Please retype, character for character, the stretch of lines from the one containing "inside [215, 448]" through the last line.

______

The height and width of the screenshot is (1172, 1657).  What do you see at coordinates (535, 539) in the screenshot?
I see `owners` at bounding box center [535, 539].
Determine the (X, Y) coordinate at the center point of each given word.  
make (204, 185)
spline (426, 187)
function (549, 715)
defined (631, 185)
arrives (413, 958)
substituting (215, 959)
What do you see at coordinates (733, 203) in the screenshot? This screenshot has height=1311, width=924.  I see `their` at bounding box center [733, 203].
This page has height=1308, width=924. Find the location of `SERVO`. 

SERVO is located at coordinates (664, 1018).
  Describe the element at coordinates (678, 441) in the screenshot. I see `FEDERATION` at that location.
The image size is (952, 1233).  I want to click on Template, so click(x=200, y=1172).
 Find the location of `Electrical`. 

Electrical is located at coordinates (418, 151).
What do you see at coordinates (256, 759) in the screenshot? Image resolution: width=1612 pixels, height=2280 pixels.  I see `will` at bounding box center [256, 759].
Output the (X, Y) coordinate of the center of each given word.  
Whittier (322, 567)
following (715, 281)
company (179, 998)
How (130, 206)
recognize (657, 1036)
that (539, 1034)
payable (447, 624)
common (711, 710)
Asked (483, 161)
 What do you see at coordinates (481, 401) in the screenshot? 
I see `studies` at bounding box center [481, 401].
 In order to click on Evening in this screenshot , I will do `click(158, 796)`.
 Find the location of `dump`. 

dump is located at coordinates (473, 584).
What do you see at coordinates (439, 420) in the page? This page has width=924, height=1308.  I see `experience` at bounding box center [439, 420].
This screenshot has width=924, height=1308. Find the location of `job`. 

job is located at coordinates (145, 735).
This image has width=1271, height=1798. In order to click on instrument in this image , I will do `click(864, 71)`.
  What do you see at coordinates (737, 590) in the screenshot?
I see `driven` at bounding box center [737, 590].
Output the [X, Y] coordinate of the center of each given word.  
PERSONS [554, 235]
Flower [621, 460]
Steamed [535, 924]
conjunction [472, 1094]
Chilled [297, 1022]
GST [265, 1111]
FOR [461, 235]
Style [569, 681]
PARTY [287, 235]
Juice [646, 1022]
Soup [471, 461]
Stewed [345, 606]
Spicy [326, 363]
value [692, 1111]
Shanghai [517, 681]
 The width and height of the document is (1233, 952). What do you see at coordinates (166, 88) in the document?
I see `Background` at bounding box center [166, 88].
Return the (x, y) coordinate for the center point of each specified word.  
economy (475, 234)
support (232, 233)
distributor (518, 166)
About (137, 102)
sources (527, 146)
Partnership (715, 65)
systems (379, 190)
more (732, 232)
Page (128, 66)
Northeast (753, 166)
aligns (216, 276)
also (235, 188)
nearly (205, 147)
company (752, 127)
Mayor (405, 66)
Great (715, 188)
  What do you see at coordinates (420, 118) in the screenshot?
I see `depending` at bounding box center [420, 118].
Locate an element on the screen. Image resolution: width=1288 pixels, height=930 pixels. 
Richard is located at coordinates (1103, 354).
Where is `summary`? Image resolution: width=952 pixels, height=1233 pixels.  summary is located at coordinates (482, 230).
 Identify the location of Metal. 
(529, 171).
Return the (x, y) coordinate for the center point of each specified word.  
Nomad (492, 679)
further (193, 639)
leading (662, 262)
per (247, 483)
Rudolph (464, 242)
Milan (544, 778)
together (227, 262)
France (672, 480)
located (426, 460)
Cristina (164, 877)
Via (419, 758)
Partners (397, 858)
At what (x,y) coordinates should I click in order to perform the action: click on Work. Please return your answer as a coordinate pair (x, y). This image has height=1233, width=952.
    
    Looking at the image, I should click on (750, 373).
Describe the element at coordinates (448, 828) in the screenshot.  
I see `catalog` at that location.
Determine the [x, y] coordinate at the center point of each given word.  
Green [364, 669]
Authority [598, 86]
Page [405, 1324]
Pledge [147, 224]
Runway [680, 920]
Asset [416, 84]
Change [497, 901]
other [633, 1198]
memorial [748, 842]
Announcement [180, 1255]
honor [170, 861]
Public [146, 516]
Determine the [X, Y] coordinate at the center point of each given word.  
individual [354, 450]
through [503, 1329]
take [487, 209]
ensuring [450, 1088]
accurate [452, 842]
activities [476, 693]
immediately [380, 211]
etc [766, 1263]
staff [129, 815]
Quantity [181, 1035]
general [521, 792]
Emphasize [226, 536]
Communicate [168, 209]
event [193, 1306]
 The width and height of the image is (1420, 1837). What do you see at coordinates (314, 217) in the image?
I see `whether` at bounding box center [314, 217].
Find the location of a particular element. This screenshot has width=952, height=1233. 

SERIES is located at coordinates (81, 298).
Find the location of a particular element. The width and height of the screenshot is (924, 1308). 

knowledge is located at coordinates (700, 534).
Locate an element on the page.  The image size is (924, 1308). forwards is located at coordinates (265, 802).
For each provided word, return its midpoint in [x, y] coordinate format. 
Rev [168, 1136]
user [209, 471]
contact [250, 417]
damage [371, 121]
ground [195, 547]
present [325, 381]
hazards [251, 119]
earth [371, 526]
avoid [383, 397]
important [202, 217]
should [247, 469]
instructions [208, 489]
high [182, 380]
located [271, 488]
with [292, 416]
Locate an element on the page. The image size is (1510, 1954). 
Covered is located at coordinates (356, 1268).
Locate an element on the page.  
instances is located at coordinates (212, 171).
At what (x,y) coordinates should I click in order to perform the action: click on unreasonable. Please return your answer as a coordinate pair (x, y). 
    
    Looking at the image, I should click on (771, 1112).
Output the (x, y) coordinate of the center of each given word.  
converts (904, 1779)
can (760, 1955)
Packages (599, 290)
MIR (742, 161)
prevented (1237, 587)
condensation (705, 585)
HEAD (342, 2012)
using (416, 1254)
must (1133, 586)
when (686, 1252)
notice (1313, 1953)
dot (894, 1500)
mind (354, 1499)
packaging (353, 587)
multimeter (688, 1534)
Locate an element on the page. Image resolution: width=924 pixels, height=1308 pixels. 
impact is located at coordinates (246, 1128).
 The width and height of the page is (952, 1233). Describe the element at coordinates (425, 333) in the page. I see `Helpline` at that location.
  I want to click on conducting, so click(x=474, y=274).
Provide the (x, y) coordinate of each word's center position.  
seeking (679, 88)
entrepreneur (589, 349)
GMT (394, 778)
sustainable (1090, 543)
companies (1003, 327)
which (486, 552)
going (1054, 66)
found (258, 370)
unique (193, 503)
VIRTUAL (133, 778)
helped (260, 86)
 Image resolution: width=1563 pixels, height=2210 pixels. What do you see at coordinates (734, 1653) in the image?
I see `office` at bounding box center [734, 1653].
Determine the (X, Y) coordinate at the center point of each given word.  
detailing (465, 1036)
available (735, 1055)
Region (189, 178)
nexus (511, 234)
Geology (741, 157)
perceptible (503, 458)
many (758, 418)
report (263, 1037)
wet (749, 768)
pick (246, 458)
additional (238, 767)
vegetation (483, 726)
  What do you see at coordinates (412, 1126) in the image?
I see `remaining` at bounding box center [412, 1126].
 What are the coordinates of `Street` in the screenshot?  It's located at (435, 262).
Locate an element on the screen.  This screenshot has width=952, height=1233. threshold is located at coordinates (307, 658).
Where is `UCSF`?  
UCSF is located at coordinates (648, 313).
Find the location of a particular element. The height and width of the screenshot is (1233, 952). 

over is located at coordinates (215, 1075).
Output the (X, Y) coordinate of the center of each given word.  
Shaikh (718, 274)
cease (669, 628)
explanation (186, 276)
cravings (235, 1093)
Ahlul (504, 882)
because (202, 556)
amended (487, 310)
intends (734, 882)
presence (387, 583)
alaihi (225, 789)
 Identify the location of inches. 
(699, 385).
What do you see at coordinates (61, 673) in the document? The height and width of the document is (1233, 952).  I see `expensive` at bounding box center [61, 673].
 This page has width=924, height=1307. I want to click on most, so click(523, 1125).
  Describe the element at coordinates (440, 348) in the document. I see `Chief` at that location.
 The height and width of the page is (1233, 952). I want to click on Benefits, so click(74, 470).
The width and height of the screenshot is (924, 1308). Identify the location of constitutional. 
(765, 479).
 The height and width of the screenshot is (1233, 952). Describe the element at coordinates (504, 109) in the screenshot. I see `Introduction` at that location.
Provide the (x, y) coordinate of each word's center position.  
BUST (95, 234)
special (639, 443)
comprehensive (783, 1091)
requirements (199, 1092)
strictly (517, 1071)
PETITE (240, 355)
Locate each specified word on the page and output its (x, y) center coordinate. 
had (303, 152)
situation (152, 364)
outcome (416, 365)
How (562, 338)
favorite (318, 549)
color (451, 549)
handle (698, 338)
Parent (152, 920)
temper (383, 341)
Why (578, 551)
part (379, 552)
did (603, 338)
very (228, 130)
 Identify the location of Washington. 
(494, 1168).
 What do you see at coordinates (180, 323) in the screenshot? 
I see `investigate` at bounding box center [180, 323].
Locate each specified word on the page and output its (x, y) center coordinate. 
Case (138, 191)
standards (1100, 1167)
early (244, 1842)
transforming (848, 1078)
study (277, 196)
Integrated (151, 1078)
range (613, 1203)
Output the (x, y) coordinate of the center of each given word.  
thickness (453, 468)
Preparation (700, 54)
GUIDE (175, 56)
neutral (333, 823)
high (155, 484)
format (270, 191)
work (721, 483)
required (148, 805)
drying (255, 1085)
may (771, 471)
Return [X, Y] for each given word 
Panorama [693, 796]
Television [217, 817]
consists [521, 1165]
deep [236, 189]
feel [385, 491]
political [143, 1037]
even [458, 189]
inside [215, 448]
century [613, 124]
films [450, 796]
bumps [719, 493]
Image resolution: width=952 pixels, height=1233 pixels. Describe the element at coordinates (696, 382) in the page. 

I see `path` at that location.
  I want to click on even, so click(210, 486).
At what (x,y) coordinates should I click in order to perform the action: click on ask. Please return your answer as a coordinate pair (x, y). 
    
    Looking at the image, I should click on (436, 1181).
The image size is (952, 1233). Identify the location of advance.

______

RESPONSE ::
inside [215, 448]
century [613, 124]
films [450, 796]
bumps [719, 493]
Image resolution: width=952 pixels, height=1233 pixels. Describe the element at coordinates (696, 382) in the page. 

I see `path` at that location.
  I want to click on even, so click(210, 486).
At what (x,y) coordinates should I click in order to perform the action: click on ask. Please return your answer as a coordinate pair (x, y). 
    
    Looking at the image, I should click on (436, 1181).
The image size is (952, 1233). Identify the location of advance.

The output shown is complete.